En cada barrio había al menos una de aquellas bodegas masculinas donde se reunían los clientes a la salida de los trabajos. La mayoría de los locales apenas tenían decoración: un mostrador antiguo, un grupo de mesas con sus sillas correspondientes y una atmósfera cargada de humo donde siempre olía a tabaco y a vino peleón.
Las viejas bodegas no necesitaban anunciarse en los periódicos ni vivían por la publicidad. Muchas no tenían ni un letrero en la puerta con el nombre colgado, pero su fama llegaba por todos los rincones de la ciudad de boca en boca, alimentada por la calidad del vino y la bondad de las tapas que servían. Había tabernas de nombres sugerentes como el Observatorio, el gran templo del chateo de la esquina de la Plaza del Quemadero o la Oficina, en la calle de Granada. Muy cerca, en la Plaza de San Sebastián, estaba la histórica bodega de Tonda y en la Plaza de Castaños el Montenegro.
En la calle Real reina la bodega del Patio, con su escenario anclado varios siglos atrás y su fiel clientela; junto a la Plaza del Marqués de Heredia estaba ‘el 1 y el 2’, dándole vida a aquella esquina que miraba al Paseo; en la Plaza del Carmen estuvo la Reguladora y entre las calles de Pedro Jover y Alborán, la muy recordada bodega de ‘En la esquinita de espero’, que perfumaba toda aquella manzana al sur de la Almedina.
En el Barrio, en la calle de la ‘Bervena’ reinó durante años la muy noble y conocida bodeguilla de ‘Los 7 días’, propiedad del empresario Manuel Fernández Oña. Unos le llamaban bar, pero tenía la esencia de las viejas tabernas de hombres, tan austeras en su tramoya que un simple cartel de toros llenaba su desconchada pared con la fuerza de un Velázquez. Todos los años a finales de abril, cuando se acercaba el día de San Marcos, el dueño del establecimiento adornaba el local con un juego de cuernos que colocaba sobre los bocoyes que guardaban el vino.
El nombre de ‘Los 7 días’ venía a decir que allí no se cerraba nunca, ya fuera lunes o domingo, mientras hubiera un parroquiano dispuesto a tomarse uno chato de vino.

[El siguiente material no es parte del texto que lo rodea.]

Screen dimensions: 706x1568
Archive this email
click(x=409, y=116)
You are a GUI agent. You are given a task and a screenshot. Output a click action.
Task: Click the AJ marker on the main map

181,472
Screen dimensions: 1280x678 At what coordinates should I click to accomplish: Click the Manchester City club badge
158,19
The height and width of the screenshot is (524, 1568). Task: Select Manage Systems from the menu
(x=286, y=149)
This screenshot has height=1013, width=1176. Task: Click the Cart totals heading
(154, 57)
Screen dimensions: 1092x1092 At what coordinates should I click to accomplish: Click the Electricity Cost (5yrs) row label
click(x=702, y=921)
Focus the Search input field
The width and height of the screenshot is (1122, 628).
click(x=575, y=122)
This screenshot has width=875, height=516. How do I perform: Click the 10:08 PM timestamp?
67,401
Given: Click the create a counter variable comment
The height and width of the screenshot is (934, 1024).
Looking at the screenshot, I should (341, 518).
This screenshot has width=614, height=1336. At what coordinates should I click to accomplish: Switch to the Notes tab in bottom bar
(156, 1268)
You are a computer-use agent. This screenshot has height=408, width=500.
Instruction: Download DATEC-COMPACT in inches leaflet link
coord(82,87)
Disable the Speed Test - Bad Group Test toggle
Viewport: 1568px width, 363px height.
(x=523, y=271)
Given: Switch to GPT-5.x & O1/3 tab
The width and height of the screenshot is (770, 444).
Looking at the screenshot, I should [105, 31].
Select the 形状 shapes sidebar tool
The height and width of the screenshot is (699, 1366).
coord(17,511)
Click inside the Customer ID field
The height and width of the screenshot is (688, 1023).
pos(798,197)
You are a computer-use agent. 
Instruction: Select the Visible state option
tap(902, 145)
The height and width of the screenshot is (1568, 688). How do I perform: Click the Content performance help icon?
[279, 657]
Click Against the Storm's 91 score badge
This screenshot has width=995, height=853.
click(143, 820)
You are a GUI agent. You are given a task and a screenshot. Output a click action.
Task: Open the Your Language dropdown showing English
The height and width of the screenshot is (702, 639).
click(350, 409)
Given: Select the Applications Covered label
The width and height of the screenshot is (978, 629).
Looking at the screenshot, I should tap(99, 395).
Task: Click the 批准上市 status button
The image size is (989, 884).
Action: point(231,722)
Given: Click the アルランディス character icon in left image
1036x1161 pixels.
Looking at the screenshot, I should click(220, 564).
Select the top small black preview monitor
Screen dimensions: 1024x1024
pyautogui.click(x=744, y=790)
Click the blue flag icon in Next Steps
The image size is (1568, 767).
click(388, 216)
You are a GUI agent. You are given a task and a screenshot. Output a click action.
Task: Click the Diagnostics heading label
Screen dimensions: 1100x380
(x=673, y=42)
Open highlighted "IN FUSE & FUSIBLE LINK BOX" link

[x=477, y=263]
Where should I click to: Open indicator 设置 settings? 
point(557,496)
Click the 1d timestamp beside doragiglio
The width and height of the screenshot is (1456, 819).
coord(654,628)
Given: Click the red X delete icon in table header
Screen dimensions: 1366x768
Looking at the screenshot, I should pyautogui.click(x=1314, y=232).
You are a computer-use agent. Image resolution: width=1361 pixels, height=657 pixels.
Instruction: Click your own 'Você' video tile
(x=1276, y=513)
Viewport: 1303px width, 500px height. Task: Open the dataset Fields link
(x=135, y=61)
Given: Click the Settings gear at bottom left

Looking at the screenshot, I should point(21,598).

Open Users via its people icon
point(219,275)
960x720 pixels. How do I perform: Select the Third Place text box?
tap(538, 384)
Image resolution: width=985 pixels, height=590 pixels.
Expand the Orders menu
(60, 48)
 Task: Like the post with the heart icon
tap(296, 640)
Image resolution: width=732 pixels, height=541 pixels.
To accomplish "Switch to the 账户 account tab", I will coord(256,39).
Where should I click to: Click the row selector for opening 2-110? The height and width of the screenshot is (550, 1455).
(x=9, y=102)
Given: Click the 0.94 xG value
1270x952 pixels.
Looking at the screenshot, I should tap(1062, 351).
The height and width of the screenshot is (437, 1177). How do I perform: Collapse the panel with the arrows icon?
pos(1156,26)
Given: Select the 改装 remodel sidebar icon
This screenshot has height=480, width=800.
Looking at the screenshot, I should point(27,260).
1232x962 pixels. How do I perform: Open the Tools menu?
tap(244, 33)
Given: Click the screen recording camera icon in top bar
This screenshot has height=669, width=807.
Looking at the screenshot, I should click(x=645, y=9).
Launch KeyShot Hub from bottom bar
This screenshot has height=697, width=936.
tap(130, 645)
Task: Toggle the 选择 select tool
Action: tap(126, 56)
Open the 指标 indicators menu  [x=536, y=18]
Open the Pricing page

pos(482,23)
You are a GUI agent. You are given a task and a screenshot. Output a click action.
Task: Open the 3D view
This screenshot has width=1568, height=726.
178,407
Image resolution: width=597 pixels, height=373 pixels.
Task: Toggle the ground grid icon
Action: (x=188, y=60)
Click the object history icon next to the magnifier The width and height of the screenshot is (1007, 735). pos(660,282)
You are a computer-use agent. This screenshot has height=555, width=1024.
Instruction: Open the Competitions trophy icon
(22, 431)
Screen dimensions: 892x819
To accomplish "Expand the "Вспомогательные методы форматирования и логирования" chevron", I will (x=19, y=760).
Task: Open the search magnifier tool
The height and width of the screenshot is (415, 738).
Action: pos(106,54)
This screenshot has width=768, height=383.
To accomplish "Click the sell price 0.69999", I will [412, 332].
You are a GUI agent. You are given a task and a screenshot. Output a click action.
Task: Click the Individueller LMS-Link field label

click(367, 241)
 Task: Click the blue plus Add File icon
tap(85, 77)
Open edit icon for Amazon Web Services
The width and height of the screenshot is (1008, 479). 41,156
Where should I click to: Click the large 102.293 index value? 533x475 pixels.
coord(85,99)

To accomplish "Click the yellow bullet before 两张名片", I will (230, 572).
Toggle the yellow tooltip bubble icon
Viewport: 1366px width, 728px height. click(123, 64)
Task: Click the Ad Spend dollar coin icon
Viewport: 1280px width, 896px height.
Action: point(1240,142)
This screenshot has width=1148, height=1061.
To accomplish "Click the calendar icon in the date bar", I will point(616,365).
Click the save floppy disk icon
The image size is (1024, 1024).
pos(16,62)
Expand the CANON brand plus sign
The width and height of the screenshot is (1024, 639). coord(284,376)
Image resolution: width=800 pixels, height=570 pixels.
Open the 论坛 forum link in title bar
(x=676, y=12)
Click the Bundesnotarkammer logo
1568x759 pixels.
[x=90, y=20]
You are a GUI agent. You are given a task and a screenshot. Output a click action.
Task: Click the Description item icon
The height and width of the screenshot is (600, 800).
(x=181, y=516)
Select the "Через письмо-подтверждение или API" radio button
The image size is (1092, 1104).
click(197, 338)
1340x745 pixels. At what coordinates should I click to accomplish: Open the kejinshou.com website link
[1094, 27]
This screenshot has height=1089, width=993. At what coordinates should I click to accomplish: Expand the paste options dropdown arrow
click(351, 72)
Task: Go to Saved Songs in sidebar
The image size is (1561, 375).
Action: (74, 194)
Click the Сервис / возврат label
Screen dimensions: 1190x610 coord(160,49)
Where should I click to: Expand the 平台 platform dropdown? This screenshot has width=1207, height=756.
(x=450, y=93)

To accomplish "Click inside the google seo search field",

La bodega tenía dos puertas, un manojo de mesas esparcidas por el salón, un bidón de uralita lleno de agua que descansaba sobre una caja de madera, una televisión que se quedaba pequeña las tardes de corrida, dos perros que formaban parte del decorado y un cartel que anunciaba a Manolete en la plaza de Almería. Tenía también una nevera vieja que a veces se convertía en la segunda barra del negocio y un cuarto al que de forma pretenciosa le decían el váter, y que era algo tan simple como un agujero en el suelo.